● **Trecho da página**:
Homem é morto a facadas e pedradas após discussão em bairro de Ibatiba
Suspeita de 37 anos confessou o crime e foi autuada por homicídio qualificado. O marido apontado como coautor está foragido
Um homem de 49 anos foi morto a facadas e pedradas após uma discussão com vizinhos no bairro Boa Esperança, em Ibatiba, na região do Caparaó. O crime ocorreu na noite desta semana e mobilizou equipes da Polícia Militar e da Polícia Civil.
De acordo com a PM, quando os militares chegaram ao local encontraram José Roberto dos Anjos, conhecido como "Baiano", já sem vida, caído na via pública.
Discussão terminou em morte
Testemunhas relataram que a vítima teria ofendido uma vizinha, de 37 anos, e o marido dela. Após a discussão, o casal saiu da residência armado — ela com uma faca e ele com uma pedra.
Segundo os relatos, a mulher desferiu golpes de faca contra o vizinho e retornou para casa. Pouco depois, saiu novamente e atingiu a vítima mais vezes, enquanto o companheiro golpeava a cabeça do homem com pedradas. Uma testemunha afirmou ainda ter registrado imagens do crime.

● **Os dados**:
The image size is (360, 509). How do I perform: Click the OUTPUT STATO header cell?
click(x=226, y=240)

● **O que fazer**:
[A] Liste todos os nomes próprios de lugares citados na notícia sobre o crime em Ibatiba.
[B] Reescreva em forma de lista, com menos palavras, o parágrafo da notícia sobre o crime em Ibatiba que começa com "Segundo os relatos", mantendo os fatos principais.
[C] Retome a notícia sobre o crime em Ibatiba e dê continuidade a ela a partir do ponto em que termina.
As linhas acima não são necessárias aqui.

● **Respostas por tarefa**:
[A] Boa Esperança, Ibatiba, Caparaó

[B]
- A mulher golpeou o vizinho com uma faca e voltou para casa.
- Pouco depois, saiu de novo e o atingiu mais vezes.
- Enquanto isso, o companheiro dela acertava a cabeça da vítima com pedradas.
- Uma testemunha disse ter gravado imagens do crime.

[C]
Confissão e prisão em flagrante
Após constatar o homicídio, os policiais foram até a casa da principal suspeita. A mulher confessou ter esfaqueado a vítima e indicou onde a faca utilizada estava escondida. O objeto foi localizado e apreendido. Conforme a PM, a suspeita relatou que, antes do crime, pediu ao irmão que buscasse seus filhos, pois já planejava matar o vizinho.
Encaminhada à Delegacia Regional de Venda Nova do Imigrante, ela foi autuada em flagrante por homicídio qualificado por motivo fútil e mediante recurso que impossibilitou a defesa da vítima, segundo informou a Polícia Civil. Após os procedimentos de praxe, a mulher foi levada ao sistema prisional. O homem apontado como coautor do crime não foi localizado até o momento.
O corpo de José Roberto foi encaminhado para a Seção Regional de Medicina Legal (SML), da Polícia Científica, em Venda Nova do Imigrante, onde passou por necropsia antes de ser liberado aos familiares. O caso segue sob investigação da Polícia Civil.